-------- Records for processing

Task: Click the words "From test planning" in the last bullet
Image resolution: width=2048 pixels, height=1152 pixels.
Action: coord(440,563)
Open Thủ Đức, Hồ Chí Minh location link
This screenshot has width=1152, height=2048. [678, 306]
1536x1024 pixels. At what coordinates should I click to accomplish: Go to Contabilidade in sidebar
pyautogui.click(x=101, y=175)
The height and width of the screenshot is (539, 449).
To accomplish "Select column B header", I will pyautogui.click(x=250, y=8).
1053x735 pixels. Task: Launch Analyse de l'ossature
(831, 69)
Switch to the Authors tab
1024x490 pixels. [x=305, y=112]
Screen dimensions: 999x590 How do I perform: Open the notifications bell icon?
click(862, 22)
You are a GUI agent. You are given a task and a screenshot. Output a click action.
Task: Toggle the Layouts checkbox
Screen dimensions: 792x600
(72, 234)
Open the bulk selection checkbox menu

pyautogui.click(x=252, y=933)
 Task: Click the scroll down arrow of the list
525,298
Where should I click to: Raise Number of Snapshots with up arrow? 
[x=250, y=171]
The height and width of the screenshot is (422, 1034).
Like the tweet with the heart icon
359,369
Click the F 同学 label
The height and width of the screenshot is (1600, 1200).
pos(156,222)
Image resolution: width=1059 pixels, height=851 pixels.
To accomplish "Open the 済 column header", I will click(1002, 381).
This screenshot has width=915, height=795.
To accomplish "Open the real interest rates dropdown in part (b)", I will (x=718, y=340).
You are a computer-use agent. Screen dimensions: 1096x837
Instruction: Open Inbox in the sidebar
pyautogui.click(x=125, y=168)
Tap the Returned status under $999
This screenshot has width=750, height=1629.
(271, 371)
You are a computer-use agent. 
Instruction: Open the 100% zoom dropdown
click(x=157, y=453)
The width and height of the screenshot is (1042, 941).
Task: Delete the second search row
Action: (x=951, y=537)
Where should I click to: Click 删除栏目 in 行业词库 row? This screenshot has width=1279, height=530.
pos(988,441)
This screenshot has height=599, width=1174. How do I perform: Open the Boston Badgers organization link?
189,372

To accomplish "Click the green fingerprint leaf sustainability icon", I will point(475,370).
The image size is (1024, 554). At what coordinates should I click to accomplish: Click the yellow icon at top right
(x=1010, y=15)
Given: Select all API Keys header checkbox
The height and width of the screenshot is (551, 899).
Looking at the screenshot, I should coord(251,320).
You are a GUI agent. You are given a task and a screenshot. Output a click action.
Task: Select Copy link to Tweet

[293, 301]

----------------

-- Exercise prompt --
What is needed is an exact copy of all the data above.

-- Output --
Task: Click the words "From test planning" in the last bullet
Image resolution: width=2048 pixels, height=1152 pixels.
Action: coord(440,563)
Open Thủ Đức, Hồ Chí Minh location link
This screenshot has width=1152, height=2048. [678, 306]
1536x1024 pixels. At what coordinates should I click to accomplish: Go to Contabilidade in sidebar
pyautogui.click(x=101, y=175)
The height and width of the screenshot is (539, 449).
To accomplish "Select column B header", I will pyautogui.click(x=250, y=8).
1053x735 pixels. Task: Launch Analyse de l'ossature
(831, 69)
Switch to the Authors tab
1024x490 pixels. [x=305, y=112]
Screen dimensions: 999x590 How do I perform: Open the notifications bell icon?
click(862, 22)
You are a GUI agent. You are given a task and a screenshot. Output a click action.
Task: Toggle the Layouts checkbox
Screen dimensions: 792x600
(72, 234)
Open the bulk selection checkbox menu

pyautogui.click(x=252, y=933)
 Task: Click the scroll down arrow of the list
525,298
Where should I click to: Raise Number of Snapshots with up arrow? 
[x=250, y=171]
The height and width of the screenshot is (422, 1034).
Like the tweet with the heart icon
359,369
Click the F 同学 label
The height and width of the screenshot is (1600, 1200).
pos(156,222)
Image resolution: width=1059 pixels, height=851 pixels.
To accomplish "Open the 済 column header", I will click(1002, 381).
This screenshot has width=915, height=795.
To accomplish "Open the real interest rates dropdown in part (b)", I will (x=718, y=340).
You are a computer-use agent. Screen dimensions: 1096x837
Instruction: Open Inbox in the sidebar
pyautogui.click(x=125, y=168)
Tap the Returned status under $999
This screenshot has width=750, height=1629.
(271, 371)
You are a computer-use agent. 
Instruction: Open the 100% zoom dropdown
click(x=157, y=453)
The width and height of the screenshot is (1042, 941).
Task: Delete the second search row
Action: (x=951, y=537)
Where should I click to: Click 删除栏目 in 行业词库 row? This screenshot has width=1279, height=530.
pos(988,441)
This screenshot has height=599, width=1174. How do I perform: Open the Boston Badgers organization link?
189,372

To accomplish "Click the green fingerprint leaf sustainability icon", I will point(475,370).
The image size is (1024, 554). At what coordinates should I click to accomplish: Click the yellow icon at top right
(x=1010, y=15)
Given: Select all API Keys header checkbox
The height and width of the screenshot is (551, 899).
Looking at the screenshot, I should coord(251,320).
You are a GUI agent. You are given a task and a screenshot. Output a click action.
Task: Select Copy link to Tweet

[293, 301]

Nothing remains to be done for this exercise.